» **What to work on**
All entries need to be written out again exactly, without their pictures.

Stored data
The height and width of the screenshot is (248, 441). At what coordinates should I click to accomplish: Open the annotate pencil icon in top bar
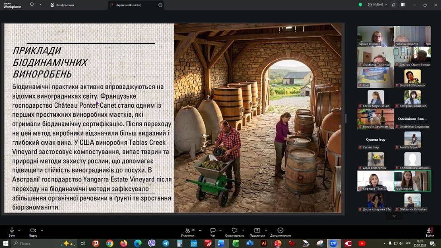tap(393, 5)
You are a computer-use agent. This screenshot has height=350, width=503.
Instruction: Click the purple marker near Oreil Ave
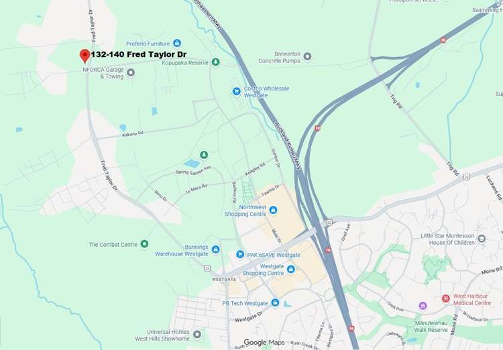[423, 306]
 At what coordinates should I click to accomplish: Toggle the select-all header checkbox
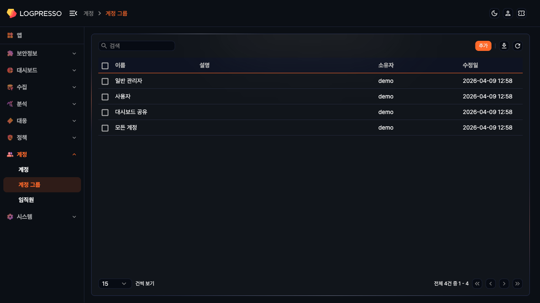[105, 66]
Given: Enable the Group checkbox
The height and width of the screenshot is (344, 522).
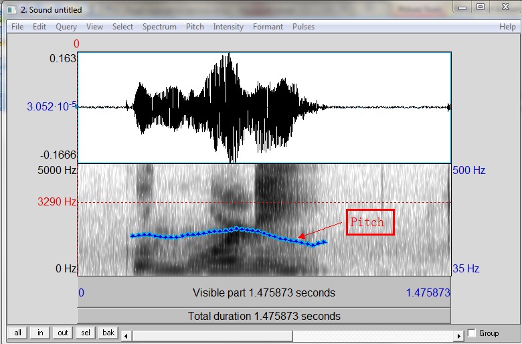Looking at the screenshot, I should 472,333.
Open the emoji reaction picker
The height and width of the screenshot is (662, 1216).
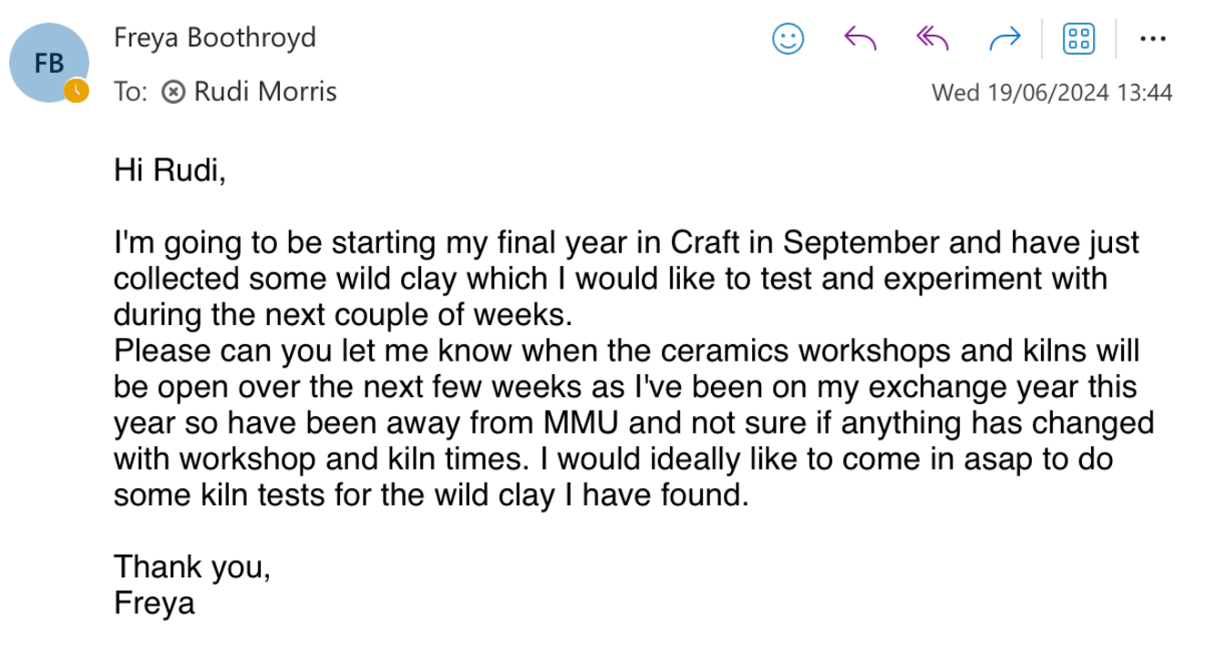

» **Expected answer**
The height and width of the screenshot is (248, 441). At what coordinates should I click to accomplish: Open the annotate pencil icon in top bar
tap(393, 5)
You are a computer-use agent. This screenshot has height=350, width=503.
Instruction: Click the purple marker near Oreil Ave
[423, 306]
 At what coordinates should I click to accomplish: Toggle the select-all header checkbox
[105, 66]
Given: Enable the Group checkbox
The height and width of the screenshot is (344, 522).
Looking at the screenshot, I should 472,333.
Open the emoji reaction picker
The height and width of the screenshot is (662, 1216).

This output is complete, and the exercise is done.